# "Saeco Esperto" - Has anyone seen it before, or is it just a La Pavoni clone?



## BigBadWolf (Sep 28, 2014)

Hi there!

I dug a little too deep into second-hand markets across Europe, looking for cheap Pavonis for restoration, and found this oddity in the dark parts of the Austrian internet:









So yes. It looks like a Pavoni Professional, I can't see a difference (except maybe the boiler cap), but it bears the Saeco logo - and it's sold as "Saeco Esperto", which according to Google and Saeco, does not exist.

Has anyone seen this before, or know what it is actually called?

Thanks!

For anyone who wants to check out the Austrian link:

Link to Austrian Site


----------



## Rhys (Dec 21, 2014)

Maybe Saeco was bought out by La Pavoni? It's not a professional, as that has the larger boiler and pressure gauge. It look pretty identical to mine..

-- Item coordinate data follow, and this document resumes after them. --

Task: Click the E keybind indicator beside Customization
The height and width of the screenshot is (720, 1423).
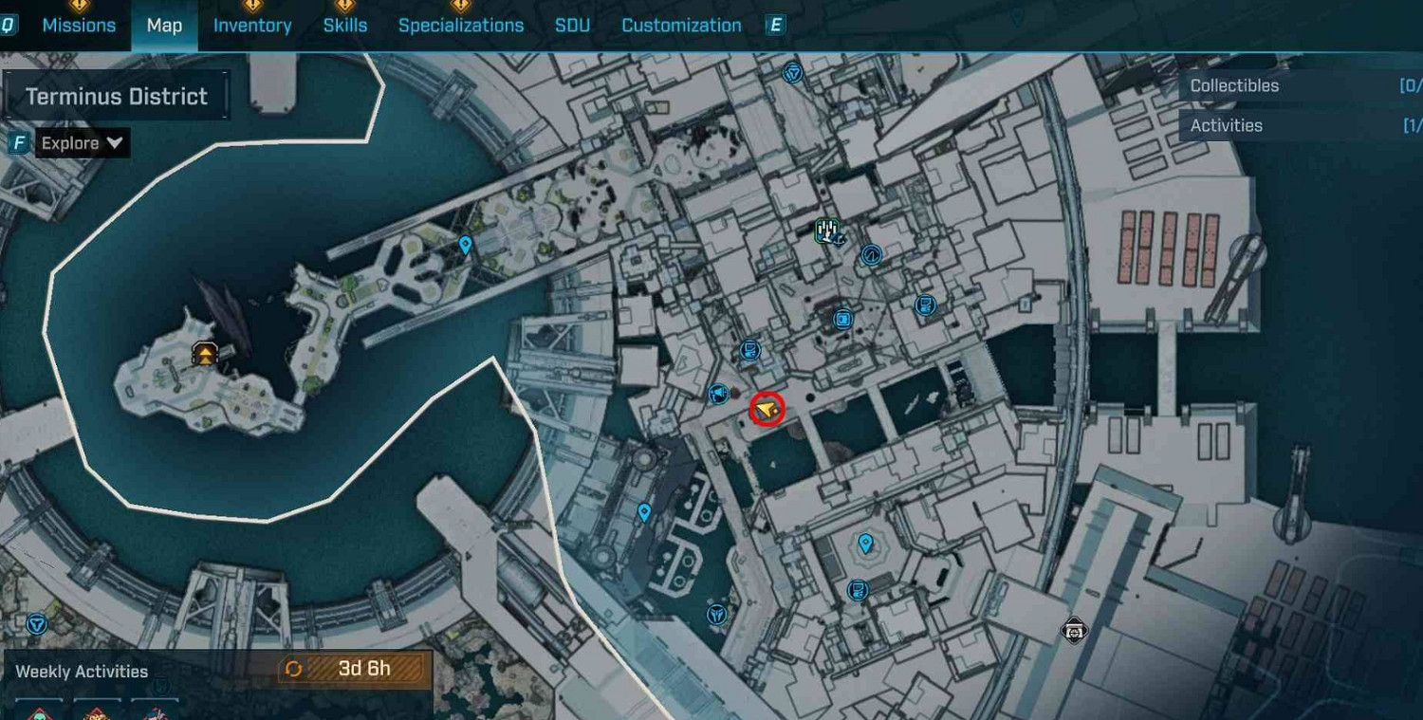Action: point(775,25)
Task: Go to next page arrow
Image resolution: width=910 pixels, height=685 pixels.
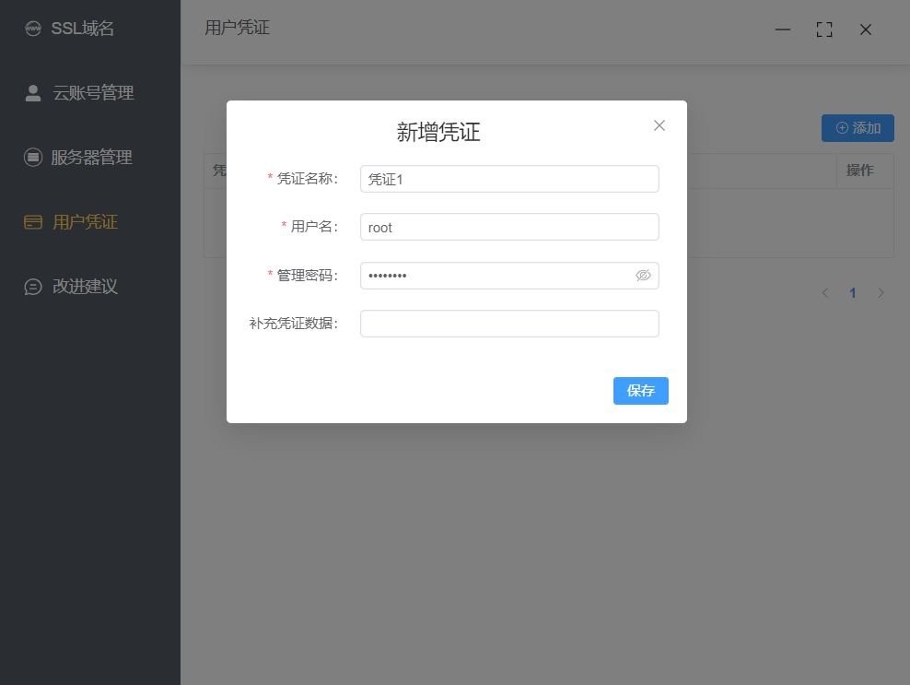Action: tap(881, 293)
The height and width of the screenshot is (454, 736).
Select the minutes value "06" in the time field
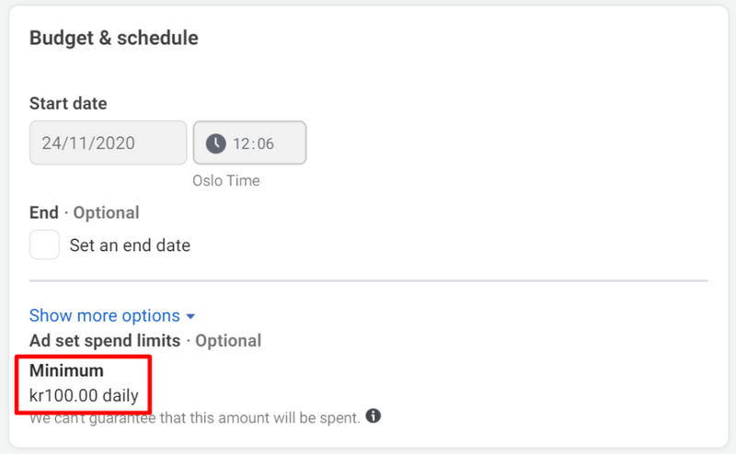point(265,143)
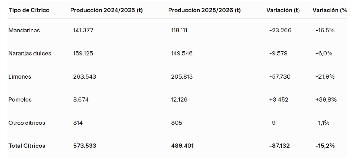Select the 'Otros cítricos' row label
355x160 pixels.
(x=27, y=123)
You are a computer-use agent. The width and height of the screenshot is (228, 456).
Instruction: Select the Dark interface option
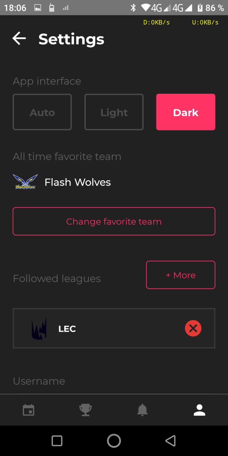tap(186, 112)
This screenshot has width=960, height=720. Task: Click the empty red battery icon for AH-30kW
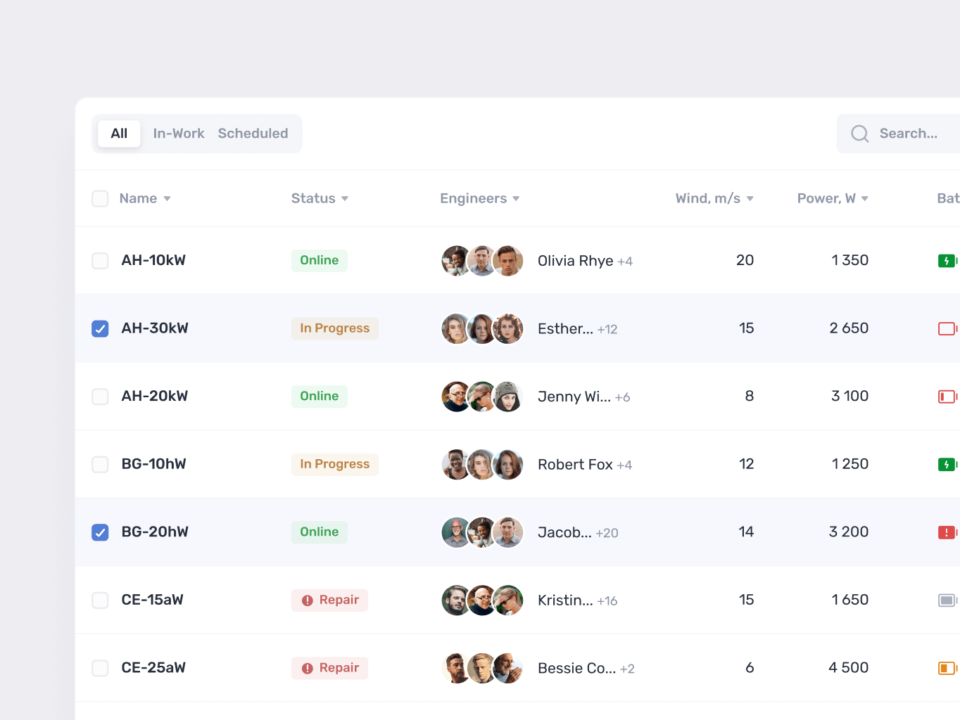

Then again, La Pavoni made the Gaggia lever machines with the pointy top so they might have made some with a Saeco badge on for a different market (bit like Vauxhall and Opal). I don't know, just guessing.. Would be interesting to find out though as it looks pretty modern compared to the old La Pavonis.

Looking at the pics in the link above, it appears to have an older switch on it, maybe one that has two power settings, 1000w and a lower one of a couple of hundred to keep it warm?


----------



## Rhys (Dec 21, 2014)

Hmm, just found this link..

Maybe La Pavoni still has links with Gaggia through Philips?


----------



## CamV6 (Feb 7, 2012)

Oddly of you do a Google image search for Saeco lever espresso machine yiu do get this version on the La Pav come up but the relevant pages have no mention of saeco, but one did refer to Phillips


----------



## Rob1 (Apr 9, 2015)

Looks like it has a new boiler cap and an old group.


----------



## BigBadWolf (Sep 28, 2014)

Guys, the seller responded:

"It does look like a Pavoni, but it's most definitely by Saeco. I attached a photo of the user manual."

And here's the photograph:


----------



## Rhys (Dec 21, 2014)

Purely out of interest, I've emailed La Pavoni and asked them if they make these for Saeco.


----------



## BigBadWolf (Sep 28, 2014)

That's great! Should've thought of that. Please tell us if they respond.


----------



## Rhys (Dec 21, 2014)

They did..



> We thank you very much for your e-mail.
> 
> We inform you that our company is closed for holidays from 01/08/2015 to 30/08/2015.
> 
> We will answer you as soon as possible.


Holidays.. All month? Who do they think they are, British schoolkids?









Will let you know as soon as they reply..


----------



## BigBadWolf (Sep 28, 2014)

Rhys said:


> Who do they think they are, British schoolkids?


Sounds like the company is going a little too well.







So they still haven't replied, I take it?


----------



## Rhys (Dec 21, 2014)

BigBadWolf said:


> Sounds like the company is going a little too well.
> 
> 
> 
> ...


Nope, maybe they're enjoying their vacation a little too much! Wasn't holding my breath to be honest.


----------